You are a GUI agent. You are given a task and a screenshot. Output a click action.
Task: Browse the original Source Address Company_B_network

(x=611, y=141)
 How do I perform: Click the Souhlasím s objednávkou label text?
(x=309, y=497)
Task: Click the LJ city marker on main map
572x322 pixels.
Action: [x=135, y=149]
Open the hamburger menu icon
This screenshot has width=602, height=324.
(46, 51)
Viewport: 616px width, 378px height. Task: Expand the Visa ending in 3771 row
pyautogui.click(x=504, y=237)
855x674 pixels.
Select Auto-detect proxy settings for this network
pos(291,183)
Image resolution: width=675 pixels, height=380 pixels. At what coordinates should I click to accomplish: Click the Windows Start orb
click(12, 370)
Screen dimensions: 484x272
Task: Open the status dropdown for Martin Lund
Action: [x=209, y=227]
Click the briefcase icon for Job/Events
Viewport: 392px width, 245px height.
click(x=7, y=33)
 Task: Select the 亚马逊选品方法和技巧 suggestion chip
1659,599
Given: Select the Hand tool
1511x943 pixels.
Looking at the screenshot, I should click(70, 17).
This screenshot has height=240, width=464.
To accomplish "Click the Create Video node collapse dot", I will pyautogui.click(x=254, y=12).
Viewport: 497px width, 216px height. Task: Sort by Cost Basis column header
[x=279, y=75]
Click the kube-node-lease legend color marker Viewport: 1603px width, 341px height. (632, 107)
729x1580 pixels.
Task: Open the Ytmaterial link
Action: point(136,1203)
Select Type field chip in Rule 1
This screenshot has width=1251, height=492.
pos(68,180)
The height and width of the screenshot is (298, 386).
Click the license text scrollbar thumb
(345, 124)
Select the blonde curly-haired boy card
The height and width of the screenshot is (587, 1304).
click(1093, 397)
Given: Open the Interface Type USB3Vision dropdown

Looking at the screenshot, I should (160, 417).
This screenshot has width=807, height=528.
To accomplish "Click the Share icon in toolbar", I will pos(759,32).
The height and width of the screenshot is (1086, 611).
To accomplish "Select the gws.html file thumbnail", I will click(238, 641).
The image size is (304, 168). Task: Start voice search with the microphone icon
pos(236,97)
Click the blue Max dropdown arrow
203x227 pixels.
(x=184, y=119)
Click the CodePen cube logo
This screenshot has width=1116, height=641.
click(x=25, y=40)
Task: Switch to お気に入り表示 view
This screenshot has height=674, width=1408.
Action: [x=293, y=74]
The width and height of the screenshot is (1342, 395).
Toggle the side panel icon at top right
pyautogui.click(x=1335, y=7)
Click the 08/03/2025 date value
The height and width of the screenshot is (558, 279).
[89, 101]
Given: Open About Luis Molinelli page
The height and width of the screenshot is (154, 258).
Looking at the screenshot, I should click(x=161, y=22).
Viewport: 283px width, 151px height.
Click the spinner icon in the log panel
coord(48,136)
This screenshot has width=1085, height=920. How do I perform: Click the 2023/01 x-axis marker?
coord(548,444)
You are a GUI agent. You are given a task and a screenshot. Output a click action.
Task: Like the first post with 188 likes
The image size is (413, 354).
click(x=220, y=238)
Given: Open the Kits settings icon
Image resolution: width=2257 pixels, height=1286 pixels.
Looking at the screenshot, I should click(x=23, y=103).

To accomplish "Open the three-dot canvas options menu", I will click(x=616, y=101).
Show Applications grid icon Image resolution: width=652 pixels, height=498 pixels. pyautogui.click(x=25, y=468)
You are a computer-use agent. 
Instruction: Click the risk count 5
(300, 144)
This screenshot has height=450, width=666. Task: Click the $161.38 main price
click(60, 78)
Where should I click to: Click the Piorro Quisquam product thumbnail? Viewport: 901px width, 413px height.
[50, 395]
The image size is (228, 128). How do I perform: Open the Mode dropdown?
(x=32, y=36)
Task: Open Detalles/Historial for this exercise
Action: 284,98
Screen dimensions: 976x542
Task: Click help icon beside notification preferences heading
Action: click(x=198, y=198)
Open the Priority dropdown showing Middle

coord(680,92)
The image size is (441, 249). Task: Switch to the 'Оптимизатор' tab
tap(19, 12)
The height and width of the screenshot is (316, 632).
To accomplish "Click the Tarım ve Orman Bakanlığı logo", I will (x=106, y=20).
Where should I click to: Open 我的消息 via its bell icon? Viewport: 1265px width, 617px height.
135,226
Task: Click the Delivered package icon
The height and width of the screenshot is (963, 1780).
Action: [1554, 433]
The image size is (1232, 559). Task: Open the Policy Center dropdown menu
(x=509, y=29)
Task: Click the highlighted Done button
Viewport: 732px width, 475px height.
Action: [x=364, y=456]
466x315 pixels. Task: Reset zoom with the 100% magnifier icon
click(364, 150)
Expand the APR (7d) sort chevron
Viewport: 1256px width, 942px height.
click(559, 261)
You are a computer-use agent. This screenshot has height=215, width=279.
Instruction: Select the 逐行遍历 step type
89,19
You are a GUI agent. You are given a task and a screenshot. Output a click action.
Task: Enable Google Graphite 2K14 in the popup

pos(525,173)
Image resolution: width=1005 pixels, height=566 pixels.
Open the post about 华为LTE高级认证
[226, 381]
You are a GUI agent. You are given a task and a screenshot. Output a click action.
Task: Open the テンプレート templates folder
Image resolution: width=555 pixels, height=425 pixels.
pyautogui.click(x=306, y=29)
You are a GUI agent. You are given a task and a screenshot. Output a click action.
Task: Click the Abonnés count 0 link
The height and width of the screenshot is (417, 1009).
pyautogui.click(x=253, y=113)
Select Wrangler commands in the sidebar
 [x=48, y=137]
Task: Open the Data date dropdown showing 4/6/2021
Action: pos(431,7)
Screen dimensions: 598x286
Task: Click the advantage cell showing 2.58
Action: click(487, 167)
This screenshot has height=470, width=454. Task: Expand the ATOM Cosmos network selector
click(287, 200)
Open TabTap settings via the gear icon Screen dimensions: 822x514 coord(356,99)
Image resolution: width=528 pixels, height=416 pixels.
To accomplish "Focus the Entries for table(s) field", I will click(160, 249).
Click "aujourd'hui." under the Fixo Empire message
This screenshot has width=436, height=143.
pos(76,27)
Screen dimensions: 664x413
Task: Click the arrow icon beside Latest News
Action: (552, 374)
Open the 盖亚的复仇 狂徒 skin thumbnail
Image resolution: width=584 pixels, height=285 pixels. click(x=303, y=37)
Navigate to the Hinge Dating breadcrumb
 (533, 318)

○ ○ ○ ○ ○

_PROBLEM DETAILS_: Please retype the entries from their first line down to and including the line containing "Action: point(136,1203)", keeping every character unchanged.

_PROBLEM SOLUTION_:
You are a GUI agent. You are given a task and a screenshot. Output a click action.
Task: Browse the original Source Address Company_B_network

(x=611, y=141)
 How do I perform: Click the Souhlasím s objednávkou label text?
(x=309, y=497)
Task: Click the LJ city marker on main map
572x322 pixels.
Action: [x=135, y=149]
Open the hamburger menu icon
This screenshot has width=602, height=324.
(46, 51)
Viewport: 616px width, 378px height. Task: Expand the Visa ending in 3771 row
pyautogui.click(x=504, y=237)
855x674 pixels.
Select Auto-detect proxy settings for this network
pos(291,183)
Image resolution: width=675 pixels, height=380 pixels. At what coordinates should I click to accomplish: Click the Windows Start orb
click(12, 370)
Screen dimensions: 484x272
Task: Open the status dropdown for Martin Lund
Action: [x=209, y=227]
Click the briefcase icon for Job/Events
Viewport: 392px width, 245px height.
click(x=7, y=33)
 Task: Select the 亚马逊选品方法和技巧 suggestion chip
1659,599
Given: Select the Hand tool
1511x943 pixels.
Looking at the screenshot, I should click(70, 17).
This screenshot has height=240, width=464.
To accomplish "Click the Create Video node collapse dot", I will pyautogui.click(x=254, y=12).
Viewport: 497px width, 216px height. Task: Sort by Cost Basis column header
[x=279, y=75]
Click the kube-node-lease legend color marker Viewport: 1603px width, 341px height. (632, 107)
729x1580 pixels.
Task: Open the Ytmaterial link
Action: point(136,1203)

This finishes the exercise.